Habana Media Loader

The Habana Media Loader is used to dataload and pre-process inputs for deep learning frameworks. It consists of pre-enabled dataloaders for commonly used datasets, currently only ImageNet is supported, and building blocks to assemble a generic data loader. The loader decides internally if part of operations can be offloaded to Habana accelerator. If the offload cannot be executed, it will result in using the passing alternative dataloader function to run.

Habana Media Loader can operate in different modes, the optimal one is selected based on the underlying hardware:

  • In first-gen Gaudi it uses either the framework default dataloader or AEON based dataloader, depending on the use case. Both are done on the host CPU.

  • In Gaudi2 the dataloader uses hardware-based decoders for acceleration, lowering the load on the host CPU.

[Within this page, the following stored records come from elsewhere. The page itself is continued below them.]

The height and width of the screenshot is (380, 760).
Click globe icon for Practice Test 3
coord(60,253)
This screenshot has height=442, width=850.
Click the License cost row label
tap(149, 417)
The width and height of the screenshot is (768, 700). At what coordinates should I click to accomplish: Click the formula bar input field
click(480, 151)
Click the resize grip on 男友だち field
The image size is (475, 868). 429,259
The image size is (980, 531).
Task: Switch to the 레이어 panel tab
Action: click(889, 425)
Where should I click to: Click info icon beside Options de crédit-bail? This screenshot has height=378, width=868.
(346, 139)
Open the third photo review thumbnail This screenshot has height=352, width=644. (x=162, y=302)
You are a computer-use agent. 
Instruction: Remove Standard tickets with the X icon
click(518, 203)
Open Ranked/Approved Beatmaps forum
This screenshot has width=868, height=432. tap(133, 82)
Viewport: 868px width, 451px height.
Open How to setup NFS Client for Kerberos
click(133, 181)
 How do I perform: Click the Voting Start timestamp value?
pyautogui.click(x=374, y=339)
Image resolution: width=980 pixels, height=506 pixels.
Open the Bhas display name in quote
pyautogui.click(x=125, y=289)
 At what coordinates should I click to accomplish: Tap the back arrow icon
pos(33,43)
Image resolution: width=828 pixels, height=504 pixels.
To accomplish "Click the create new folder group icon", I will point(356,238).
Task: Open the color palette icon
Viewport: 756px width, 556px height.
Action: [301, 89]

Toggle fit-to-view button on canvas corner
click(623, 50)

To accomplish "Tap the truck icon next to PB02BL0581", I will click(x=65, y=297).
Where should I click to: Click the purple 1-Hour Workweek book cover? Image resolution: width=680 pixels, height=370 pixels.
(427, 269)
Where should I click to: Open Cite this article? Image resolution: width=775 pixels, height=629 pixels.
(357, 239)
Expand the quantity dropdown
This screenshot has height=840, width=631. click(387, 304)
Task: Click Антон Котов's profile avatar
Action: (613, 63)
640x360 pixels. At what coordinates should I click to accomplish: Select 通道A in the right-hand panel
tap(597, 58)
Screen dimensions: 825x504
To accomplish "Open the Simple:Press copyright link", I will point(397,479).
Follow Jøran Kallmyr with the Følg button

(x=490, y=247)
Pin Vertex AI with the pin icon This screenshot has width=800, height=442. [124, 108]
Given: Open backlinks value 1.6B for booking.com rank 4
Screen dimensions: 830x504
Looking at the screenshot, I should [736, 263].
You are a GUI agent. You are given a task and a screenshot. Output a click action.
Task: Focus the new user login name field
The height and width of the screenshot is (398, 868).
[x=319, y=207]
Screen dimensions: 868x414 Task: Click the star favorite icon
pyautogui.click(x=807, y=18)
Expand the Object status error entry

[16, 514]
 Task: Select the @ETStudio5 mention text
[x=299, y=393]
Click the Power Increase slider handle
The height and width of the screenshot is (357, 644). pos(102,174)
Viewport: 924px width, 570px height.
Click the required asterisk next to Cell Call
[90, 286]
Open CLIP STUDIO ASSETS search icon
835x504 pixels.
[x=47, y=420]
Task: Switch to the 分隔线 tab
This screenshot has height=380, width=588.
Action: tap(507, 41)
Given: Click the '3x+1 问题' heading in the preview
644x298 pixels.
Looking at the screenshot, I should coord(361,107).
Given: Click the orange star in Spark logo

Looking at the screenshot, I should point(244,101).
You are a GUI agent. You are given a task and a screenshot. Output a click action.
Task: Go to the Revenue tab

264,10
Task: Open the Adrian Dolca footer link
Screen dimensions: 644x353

Setting Up the Environment

To install Habana Media Loader, run the following command:

pip install hpu_media_loader-1.5.0-610-py3-none-any.whl

Note

If you are using Habana docker image, skip this step as Habana Media Loader is pre-installed.

Using Media Loader with PyTorch

Import Habana ImageNet dataset object.

The SynapseAI software selects the dataloader based on the underlying hardware:

  • In first-gen Gaudi, it uses AEON dataloader.

  • In Gaudi2, it uses the Media Loader for ImageNet based models.

import habana_dataloader

Note

  • Models that are not based on ImageNet datasets will use the PyTorch dataloader.

  • During runtime using Gaudi2, you must set the PT_HPU_POOL_STRATEGY=3 variable to enable Habana Media Loader. For more details, refer to the following example in the Computer Vision Model Reference GitHub page.